Canada’s increased imports from the U.S. to $20 billion were due to beef, pork, dairy, tree nuts and other consumer-oriented products.  Canada accounts for 25 percent of U.S. consumer-oriented exports.  Mexico’s short corn crop last year has led to increased imports of corn, feed wheat and DDGS, the second largest U.S. market this year.  Increased imports of pork, poultry meat and horticulture products also led to the $19.0 billion forecast.  Corn exports to China of $725 million in the first half of the year compared to less than a $1 million last year helped push the export forecast up $1.5 billion to $18.5 billion.  Whole soybeans and oil shipments were down due to increased competition, but almost all other categories were up, particularly cotton, pork, dairy, poultry and tree nuts.
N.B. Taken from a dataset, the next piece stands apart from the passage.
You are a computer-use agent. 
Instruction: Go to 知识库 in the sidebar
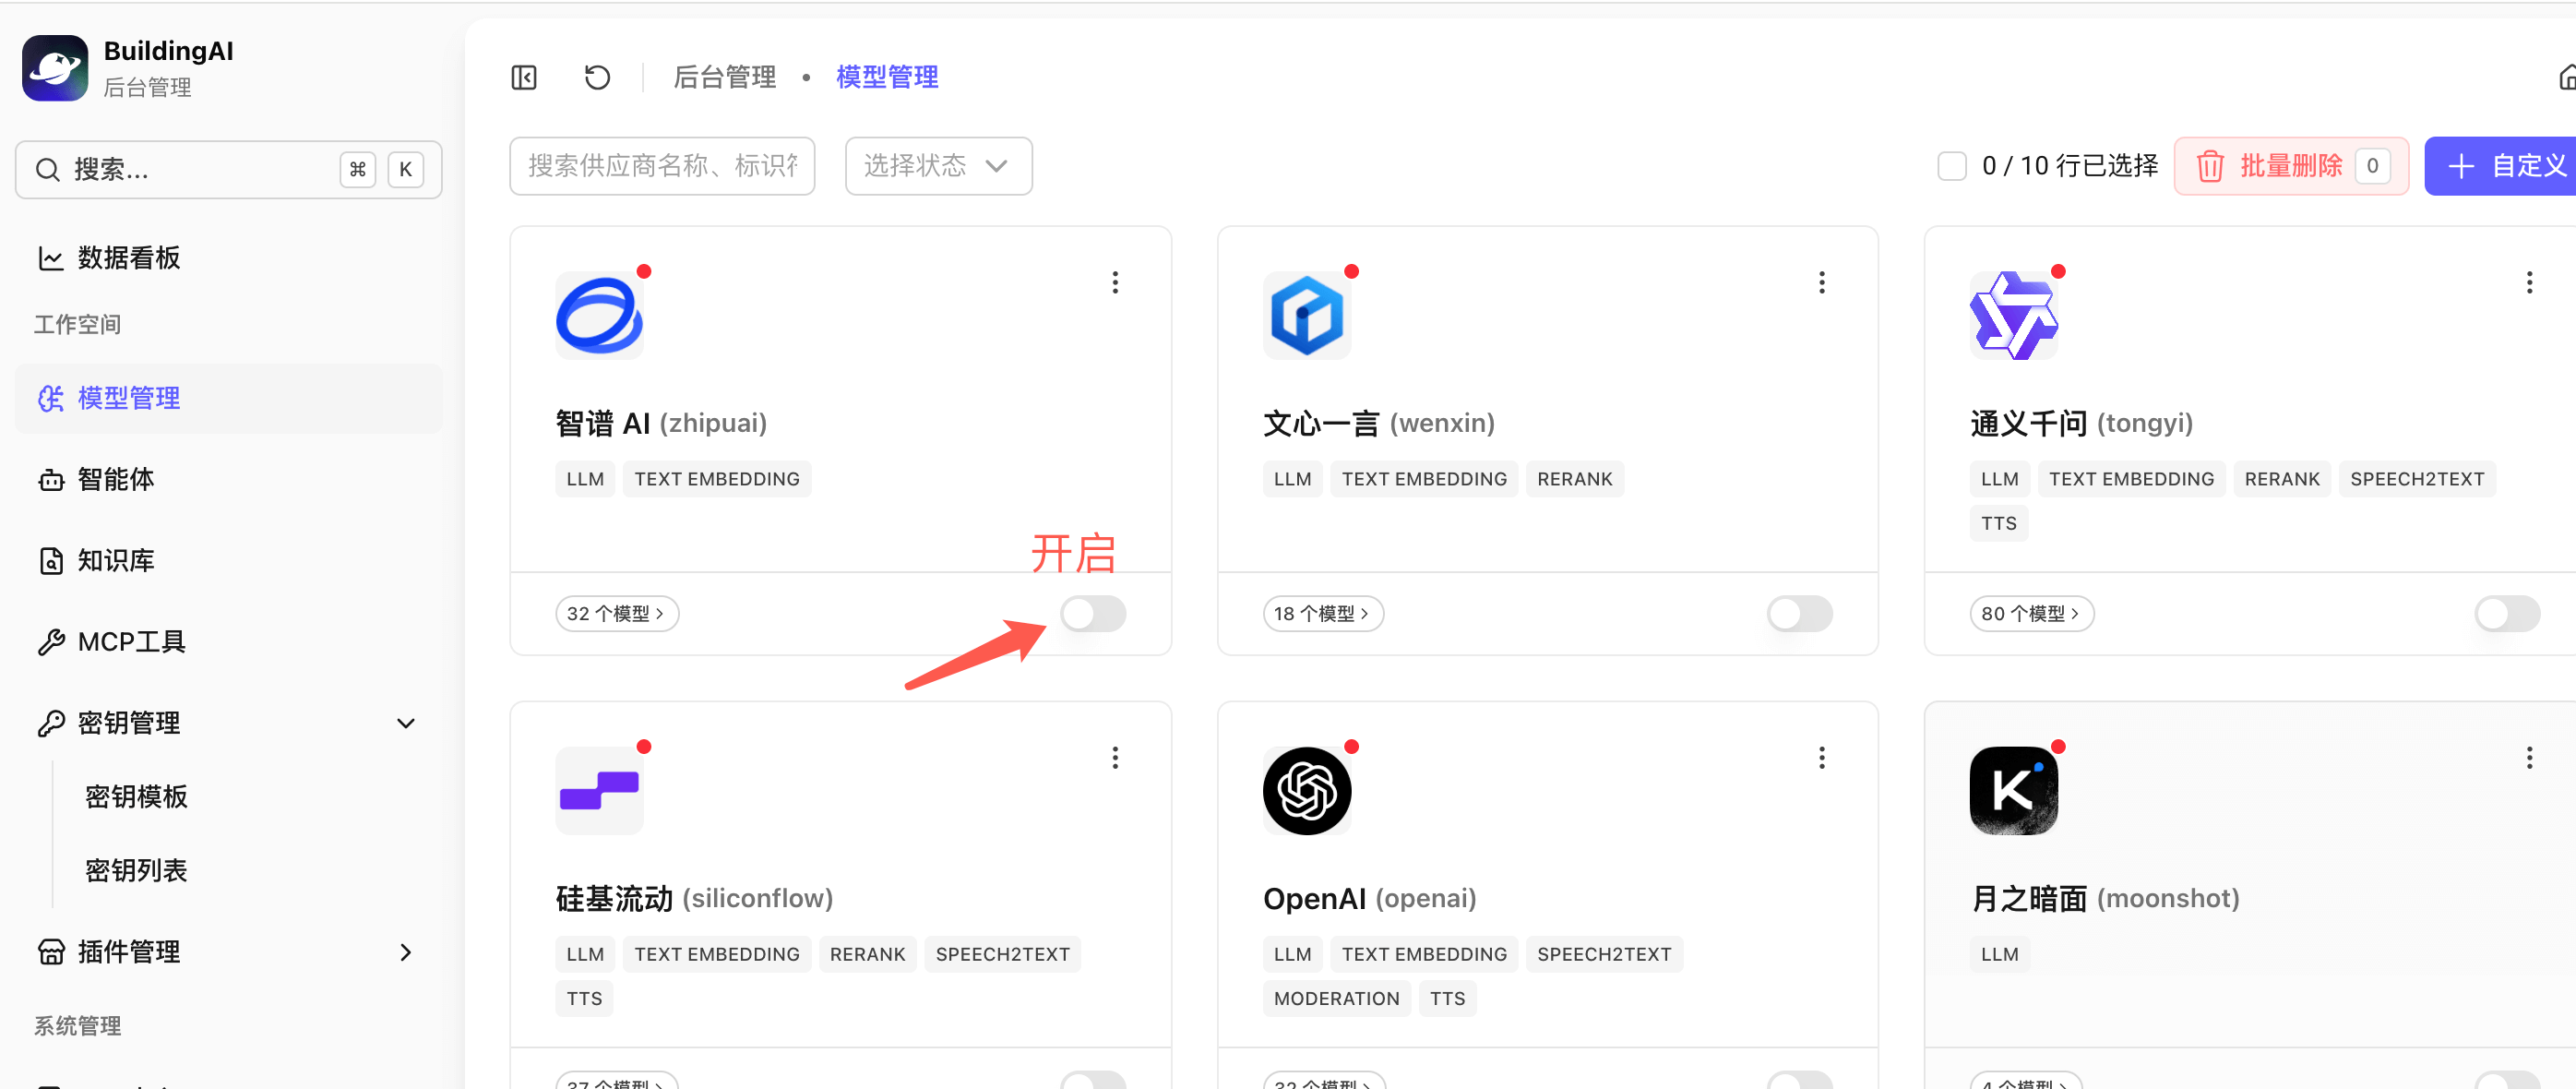[117, 560]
EU-27 imports from the U.S. were revised down from $10.0 billion to $8.5 billion, compared to last year at $10.2 billion.  Bulk commodities were down 55 percent in value for the first six months of the fiscal year compared to a year earlier, with soybean sales down by two-thirds to $360 million and corn and co-product sales down 85 percent to $37 million.  Demand appears to have declined, but U.S. farmers have also planted corn varieties not yet approved in the E.U.
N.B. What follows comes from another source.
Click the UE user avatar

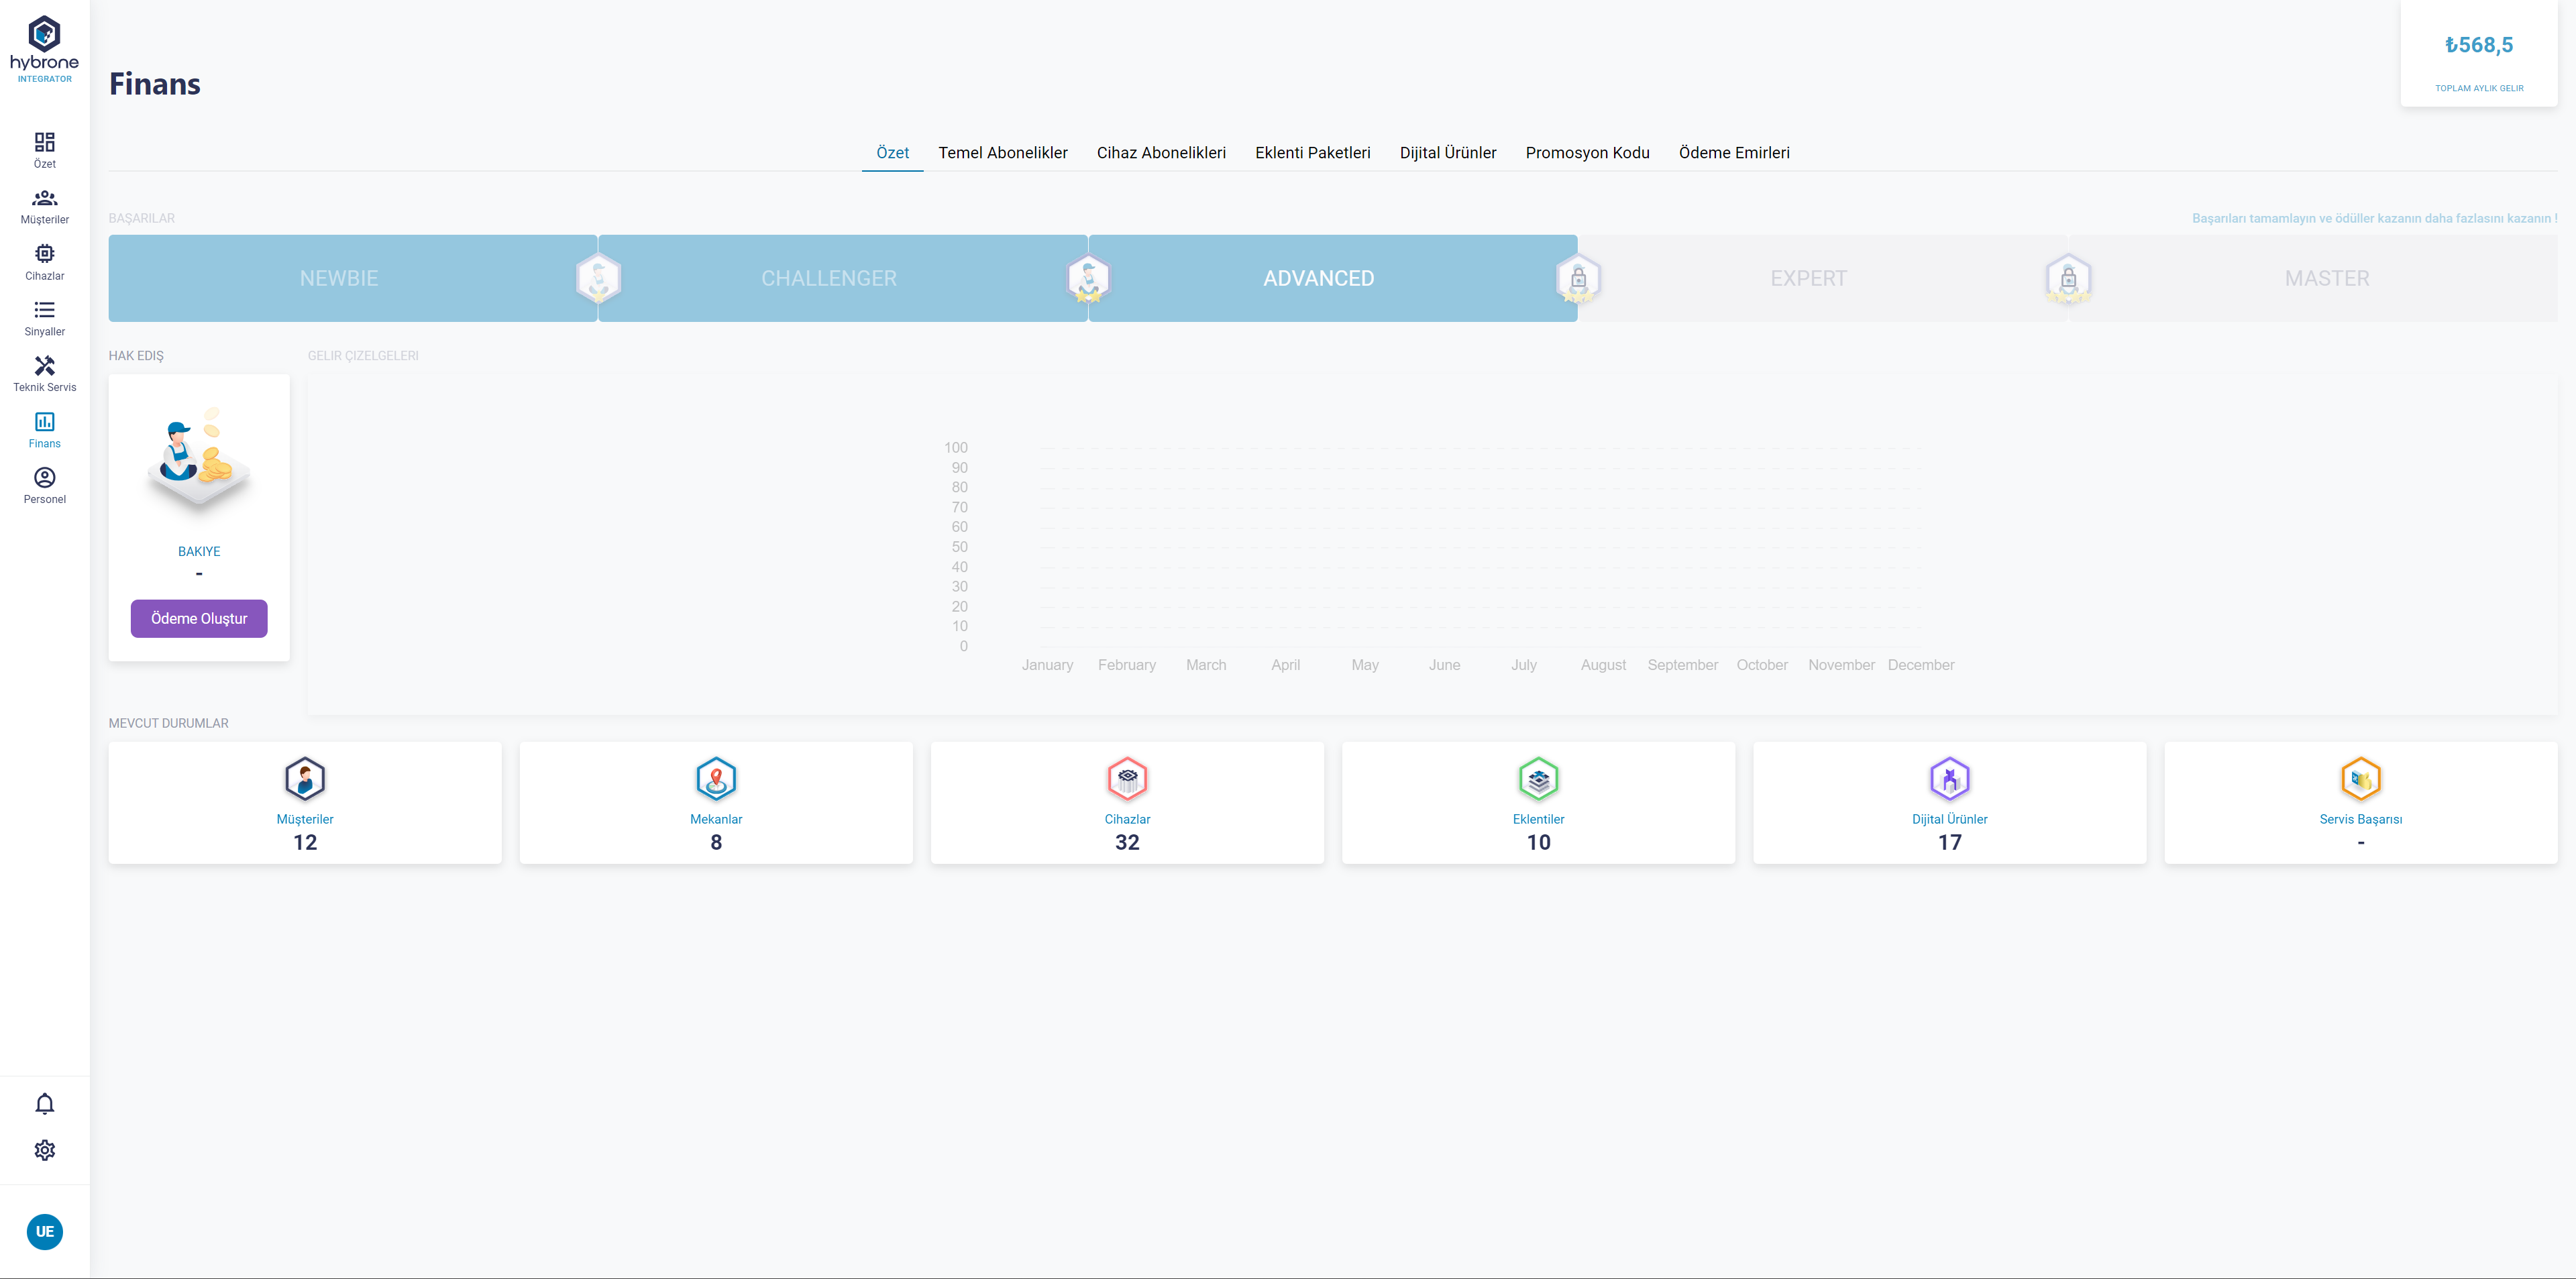click(44, 1231)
Estimates of exports of bulk wheat, rice, coarse grains, feeds and fodders and soybeans and products increased by 6.0 million metric tons (MMT) from February to May to 140.7 MMT, down from 156.6 MMT last year.  Wheat exports on a volume basis are up 15.5 percent from the February forecast to 29.1 MMT, still down 15.7 percent from FY 2011 volume of 34.5 MMT, with value up only 6.3 percent to $8.5 billion. USDA expects large shipments in the summer months when competition from other suppliers is less.  Rice export volume was increase 6.1 percent from February to 3.5 MMT in May, while value was increased by 16.7 percent.  Rice shipments have been strong to Northeast Asia and Central and South America.
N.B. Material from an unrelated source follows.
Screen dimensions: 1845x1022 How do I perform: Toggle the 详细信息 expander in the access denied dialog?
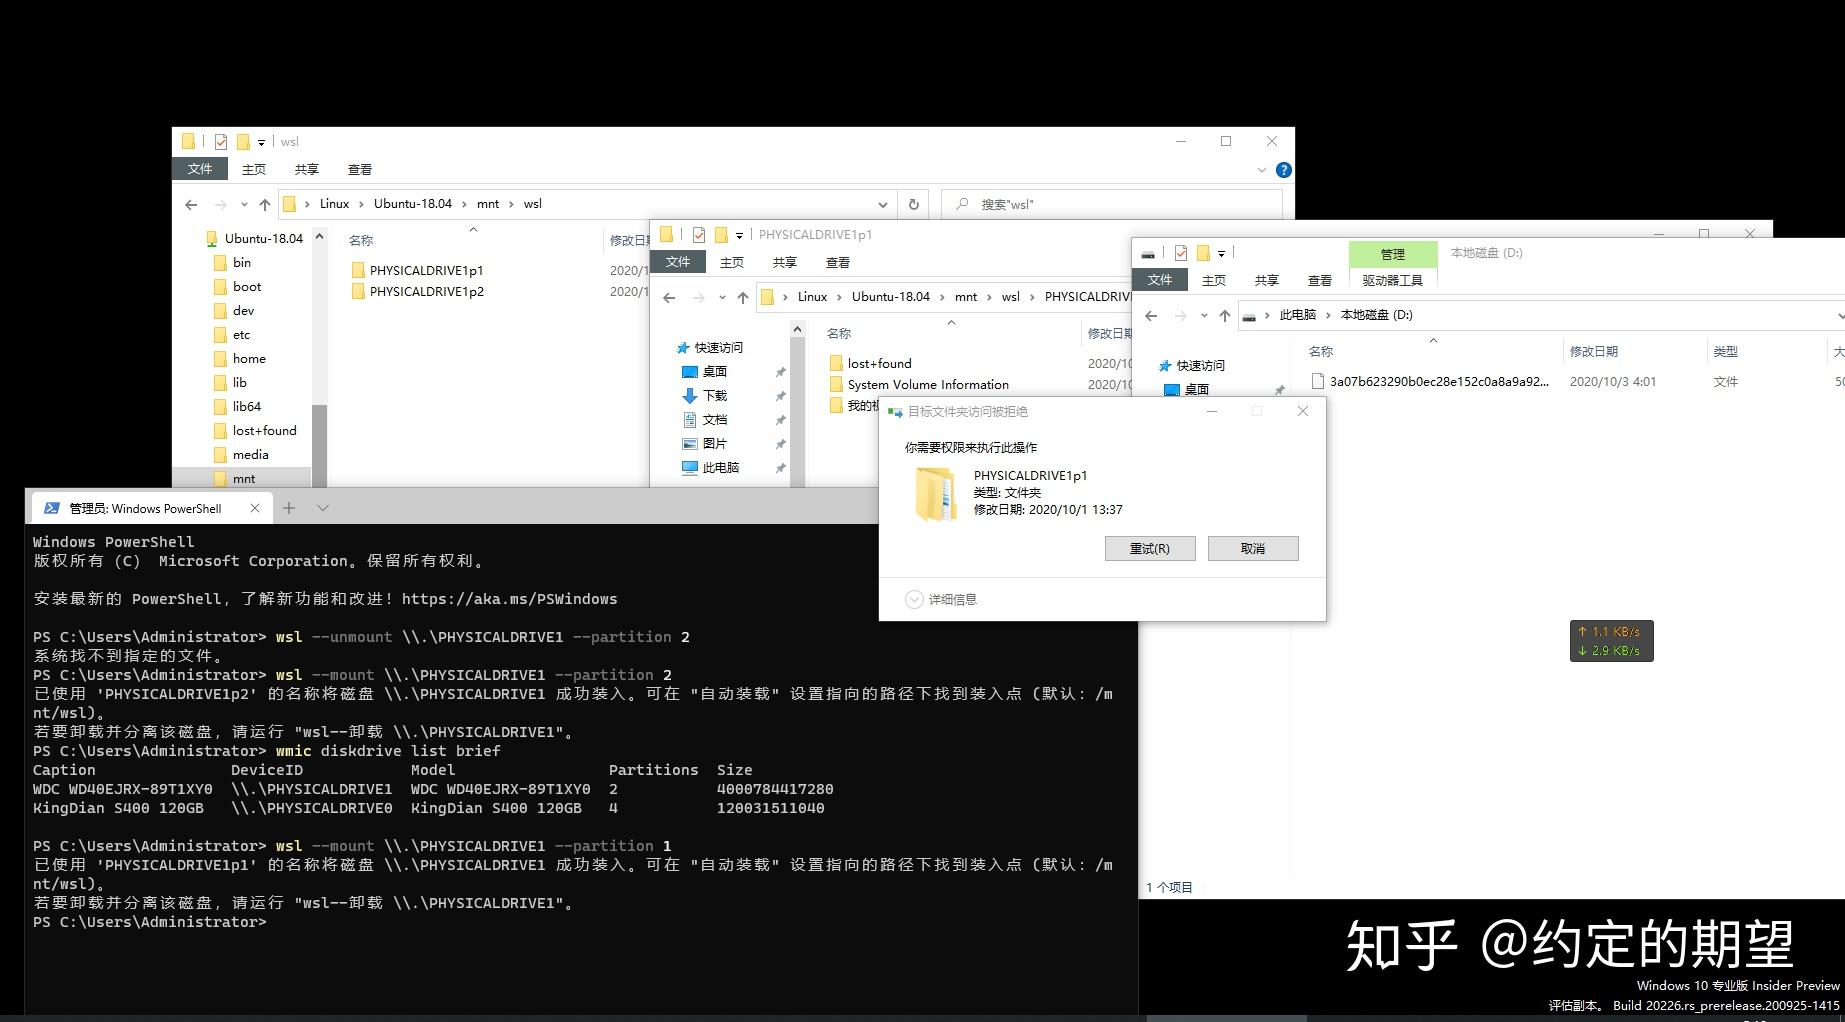[x=914, y=598]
Corn export volume remained unchanged from February at 43.5 MMT, while the value of shipments declined from $13.0 billion to $12.5 billion due to an expected large 2012 crop forcing prices down and increased competition from Brazilian corn now coming to market.  Feeds and fodders are forecast up 4.1 percent in volume and 4.7 percent in value to $6.7 billion due to larger shipments to China.  Whole soybeans, meal and oil export volumes are up 2.3 percent from February to May, but still well short of the 50.0 MMT movements last year. The continued shrinking of the South American crop has brought more buyers and higher prices, with the value of exports up 5.7 percent to $22.1 billion.  Soybean oil volume and value were unchanged at 0.5 MMT and $0.7 billion dues to the lack of supplies.